The sequenced prediction procedure using all-day optimising models evidently simplifies and accelerates 24 h computing. Reduced modelling time costs are notable in comparison to separately evolved models in each prediction time or NWP simulation delay. The benefits arise from the generalisation of one self-adapted model in a fixed training-assessed input–output time shift in day-ahead estimation. The main motivation is innovative pre-processing that improves ML predictability using a type of similarity sampling by re-evaluating training intervals to reveal characteristic data patterns. The procedure was tested and experimentally approved in the GR and WS case models. Optimal feature selection and detection of training samples based on sophisticated model initialisation are crucial for all recently introduced hybrid methodologies. The better approximation ability of DfL results from the flexibility of node-by-node dynamically composed trees in producing multivariate PDE solutions that properly reflect long/short-time events, compared to conventional frameworks. Future research will incorporate the periodic node PDE transformation into a doubled complex form. The daily percentage forecast accuracy obtained on average RMSE and PCD in GR corresponds to those shown in the literature, reaching slightly below 90%. Predictive results in WS are limited by monthly data available in learning, where rapid fluctuations are not adequately related to data variability under a longer time horizon in specific daily changeable conditions. Spatial archive data improve ML predictability in mid-term horizons in modelling boundary conditions crucial in representing pattern progress in a target location.

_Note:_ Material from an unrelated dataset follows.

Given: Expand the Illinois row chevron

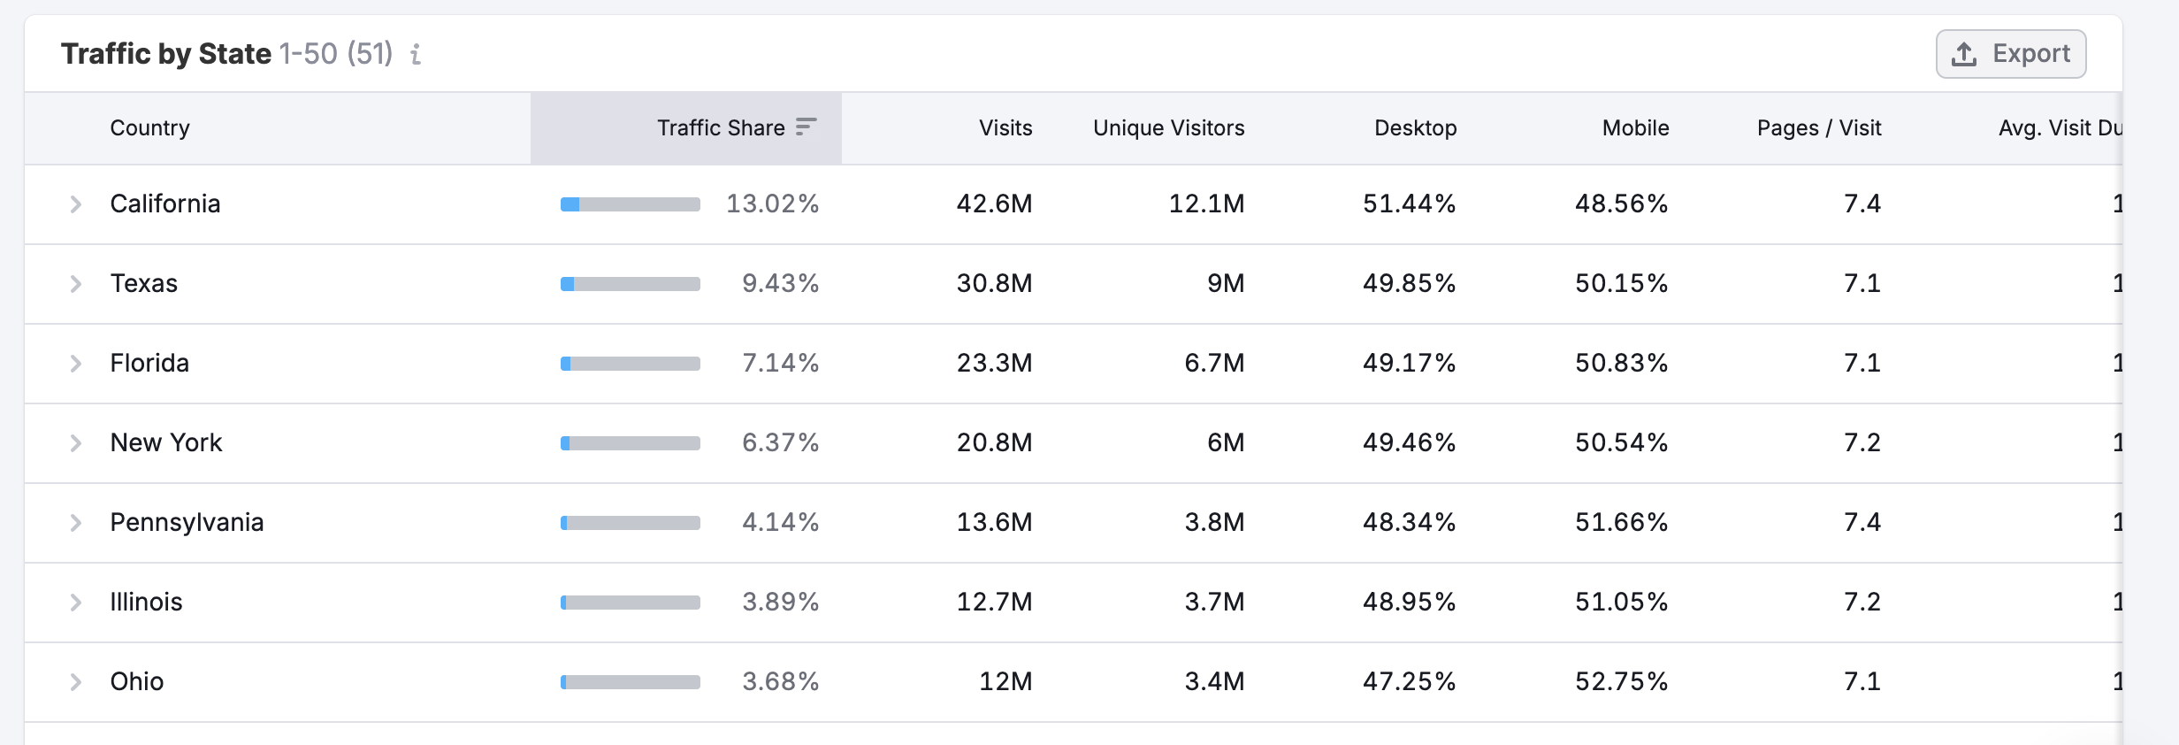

Early support that provides first-forward NWP conversions of GR and WS is useful in preparing raw RE production plans. Operational strategies generally require daily forecasts of adequate quality and validity. Sophisticated intraday local hourly predictions based on AI analytics usually obtain better precision than regional NWP. Numerical systems are naturally good at recognising breaking changes in weather day progress, where AI training based on modelling historical patterns may fail, especially if larger data archives are missing. The unstable hourly output of statistical models denotes an inadequate pattern representation under future conditions. AI prediction could be confirmed by NWP utilities or re-analysing daily operational planning in these casual situations.